Breaking Bad will return for 16 more episodes on AMC before bidding farewell.
The news follows weeks of behind the scenes squabbling over terms of the Sony-produced drama’s renewal. Though few believed it would ultimately come to it, the studio was putting out feelers to rival cable networks about carrying the series in the event that it couldn’t come to an agreement with AMC over financing.
During a second quarter earnings call Thursday, AMC Networks president Josh Sapan praised the studio and alleviated concerns about the project moving networks. “We think Sony’s done a spectaclar job and they’re a great partner,” he said, “so we’re actively working on a new [agreement] wth them.”
Breaking Bad, which will commence production in early 2012, has become an awards magnet for AMC, garnering six Emmys, including three consecutive wins for lead actor Bryan Cranston. (Due to the lengthy hiatus, the series is out of contention for this year’s Emmys.) It averages 4.3 million viewers, hardly hit figures but nearly double what Mad Men delivers for the network. The current season –the show’s fourth– is delivering 28 percent more total viewers and over 45 percent more viewers in the coveted 18 to 34 demographic compared to last season.
What’s more, the series has proved an important piece of AMC’s growth as an original series destination. Despite recent growing pains, the net has built a meaningful portofolio of critically acclaimed series, including Bad, Mad Men and The Walking Dead, to help differentiate it from the cable clutter.
“Watching this story evolve into the complex, compelling, and intense roller coaster ride that it has become has been an incredible creative experience for everyone at AMC,” said AMC president Charlie Collier in a statement Sunday. “While it is sad to even contemplate the end of the series, we are so happy to have had the chance to go on this ride, and truly look forward to presenting the rest of this amazing story.”
Creator Vince Gilligan expressed the mixture of appreciation and relief that comes with being able to wrap a series on your terms. “It’s a funny irony — I’d hate to know the date of my own last day on earth, but I’m delighted to know what Walter White’s will be (episodically speaking).
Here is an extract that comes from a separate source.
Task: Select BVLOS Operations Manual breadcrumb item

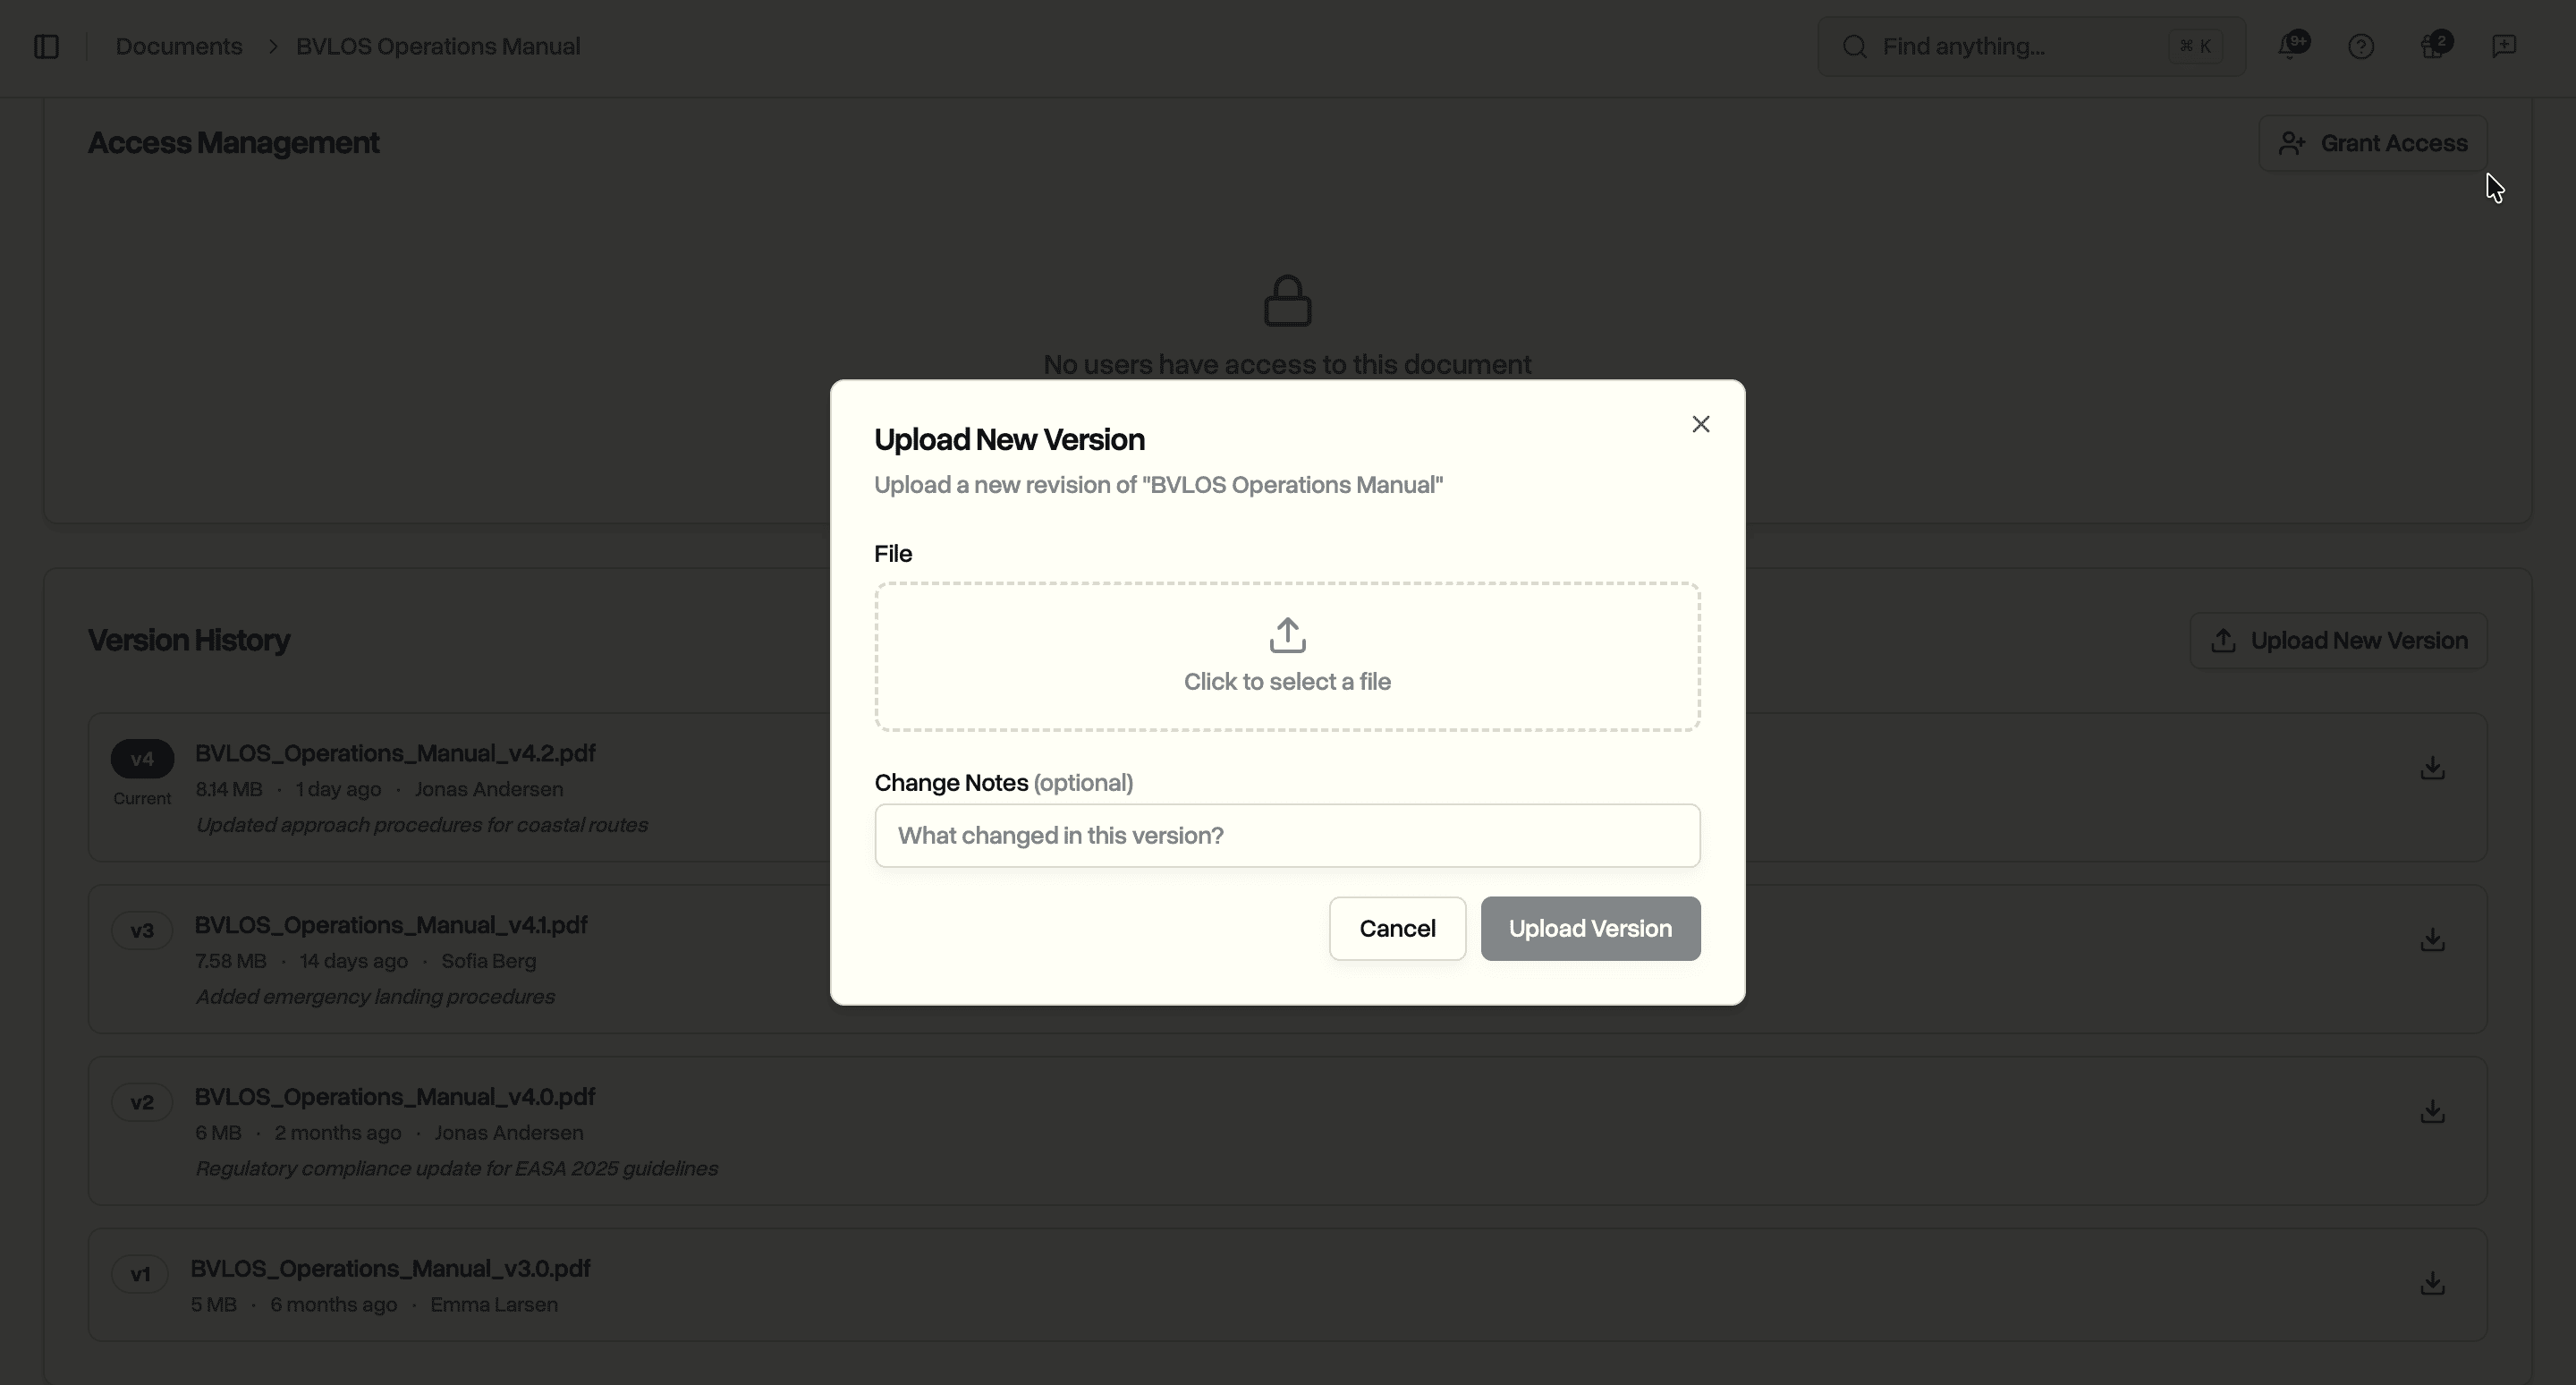Action: pyautogui.click(x=438, y=46)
This is a great gift to me and to my wonderful writers. It’s knowledge which will allow us to properly build our story to a satisfying conclusion. Now, if we don’t manage to pull that off, we’ve got no one to blame but ourselves.”
As one of those writers, Sam Catlin, recently told The Hollywood Reporter, “It’s always tempting to keep it going, especially since we all know that this could very well be the best job we’ve ever had, but we would all hate to overstay our welcome and be the show that just kind of lingered.”
He added, “We’ll make the mistake of leaving too soon and not too late is my guess.”